The polycarboxylate of the present invention may also comprise copolymer b. The polymerized monomer of the copolymer b is selected from unsaturated monomer a1 and unsaturated monomer b, unsaturated monomer c. The unsaturated monomer a1 accounts for 40 to 80 percent of the weight of the polymerized monomer, the unsaturated monomer b accounts for 35 to 60 percent of the weight of the polymerized monomer, and the unsaturated monomer c accounts for 0.5 to 15 percent of the weight of the polymerized monomer. The unsaturated monomer b is selected from monomers containing one sulfonic acid group and only one unsaturated double bond; selected from the group consisting of vinylsulfonic acid, styrenesulfonic acid, 2-methyl-2-propene-1-sulfonic acid, allylsulfonic acid, allyloxy basic sulfonic acid, methallyloxy benzenesulfonic acid, 2-hydroxy-3- (2-allyloxy) propane sulfonic acid, 1-acrylamido-1-propane sulfonic acid, 2-acrylamido-2-methylpropane sulfonic acid, 2-methacrylamido-2-methylpropane sulfonic acid, 3-methacrylamido-2-hydroxypropane sulfonic acid, 3-sulfopropyl acrylate, 2-sulfoethyl methacrylate, and 3-sulfopropyl methacrylate.

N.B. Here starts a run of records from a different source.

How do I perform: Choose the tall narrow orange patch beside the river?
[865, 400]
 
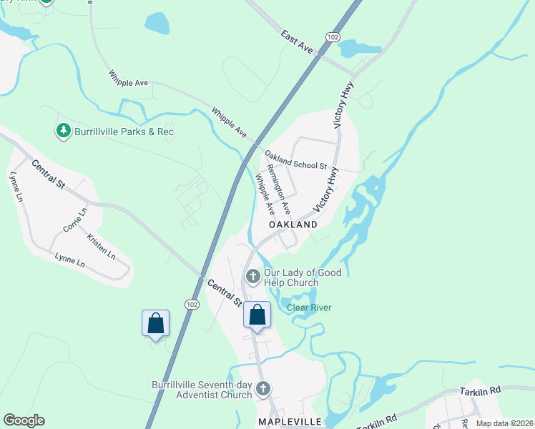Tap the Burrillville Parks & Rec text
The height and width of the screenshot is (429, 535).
pos(124,132)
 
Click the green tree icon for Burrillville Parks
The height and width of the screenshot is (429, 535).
pos(64,131)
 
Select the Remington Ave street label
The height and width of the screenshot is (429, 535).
pos(278,189)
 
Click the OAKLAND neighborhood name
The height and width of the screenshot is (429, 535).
pos(293,225)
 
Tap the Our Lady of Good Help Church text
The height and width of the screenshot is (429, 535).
pos(303,277)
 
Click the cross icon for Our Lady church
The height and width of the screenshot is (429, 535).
pos(252,276)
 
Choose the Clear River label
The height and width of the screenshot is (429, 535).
pos(309,308)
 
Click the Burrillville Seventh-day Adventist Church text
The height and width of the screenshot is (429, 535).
pos(202,390)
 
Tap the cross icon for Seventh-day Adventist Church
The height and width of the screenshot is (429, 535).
pos(263,389)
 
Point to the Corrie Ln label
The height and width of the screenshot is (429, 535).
pos(74,220)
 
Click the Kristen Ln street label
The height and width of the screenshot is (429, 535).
pos(101,245)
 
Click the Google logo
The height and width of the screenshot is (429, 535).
pos(24,420)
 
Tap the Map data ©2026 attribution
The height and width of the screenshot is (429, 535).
pos(504,423)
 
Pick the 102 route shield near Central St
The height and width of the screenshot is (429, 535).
pos(191,304)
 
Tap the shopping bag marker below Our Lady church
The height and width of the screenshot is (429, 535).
pos(257,315)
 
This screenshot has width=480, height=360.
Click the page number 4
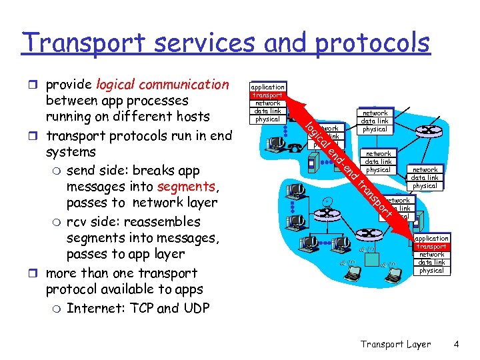(456, 344)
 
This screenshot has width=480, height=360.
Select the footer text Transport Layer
(395, 344)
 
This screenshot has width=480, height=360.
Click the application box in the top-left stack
(267, 87)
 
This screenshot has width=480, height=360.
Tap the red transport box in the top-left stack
(267, 95)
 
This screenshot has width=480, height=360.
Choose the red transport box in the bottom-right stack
(431, 247)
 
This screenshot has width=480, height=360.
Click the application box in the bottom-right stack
(431, 239)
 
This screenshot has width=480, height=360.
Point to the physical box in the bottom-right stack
(431, 271)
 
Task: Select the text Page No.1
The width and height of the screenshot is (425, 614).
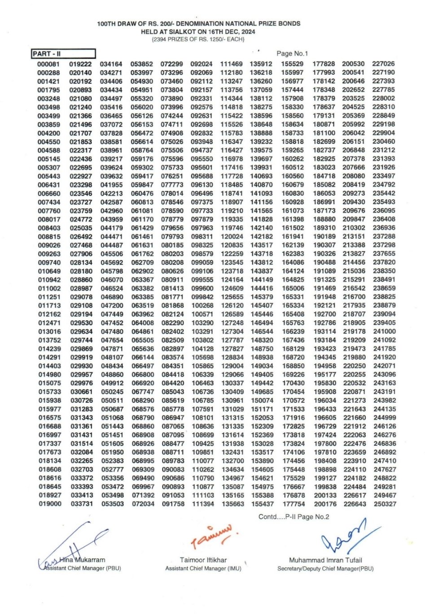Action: pyautogui.click(x=292, y=53)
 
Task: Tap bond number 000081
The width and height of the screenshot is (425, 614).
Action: pyautogui.click(x=48, y=64)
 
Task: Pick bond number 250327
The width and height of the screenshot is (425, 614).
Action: pyautogui.click(x=385, y=504)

The unsaturated monomers c are selected from the group consisting of vinyl acetate, ethyl acrylate, butyl acrylate, lauryl (meth) acrylate, t-butyl acrylamide and hydroxypropyl (meth) acrylate, the carboxylic acid groups of the unsaturated monomers a1 and the sulfonic acid groups of the unsaturated monomers b being present in the copolymer in the form of salts, in particular sodium salts, potassium salts. The molecular weight of the polymer b is 1000 to 150000, preferably 2000 to 100000. Suitable examples are polymers of the Acusol series from DOW, which contain sulfonic acid groups and carboxylic acid groups.

Filler (B)

The component B contains 50 to 70 percent of filler by mass, wherein the filler is selected from sulfate and citrate, and the cation part of the salt is selected from sodium ions and potassium ions. Suitable examples are sodium sulphate, sodium citrate.

Granule forming agent

The component B contains 1 to 10 percent of particle forming agent by mass percent and is one or a mixture of a plurality of bentonite, montmorillonite and kaolin.

Adhesive R

The component B contains 2 to 10 percent of adhesive R by mass, wherein the adhesive R at least contains one compound with the nitrogen content of 1 to 2.5 percent and the structure conforming to the general formula (2) and one or more of methyl cellulose, ethyl cellulose, hydroxyethyl cellulose, hydroxypropyl cellulose and carboxymethyl cellulose;

a is a positive integer of 1,2,3 and … …;

b is 0, or a positive integer of 1,2,3, … ….

Component C

The present invention relates to a tablet-type unit dose automatic dishwasher detergent composition comprising 10 to 50% by mass of component C. The term "component C" according to the invention comprises a mixture of bleaching system, active oxygen stabilizer, binder S, disintegrant.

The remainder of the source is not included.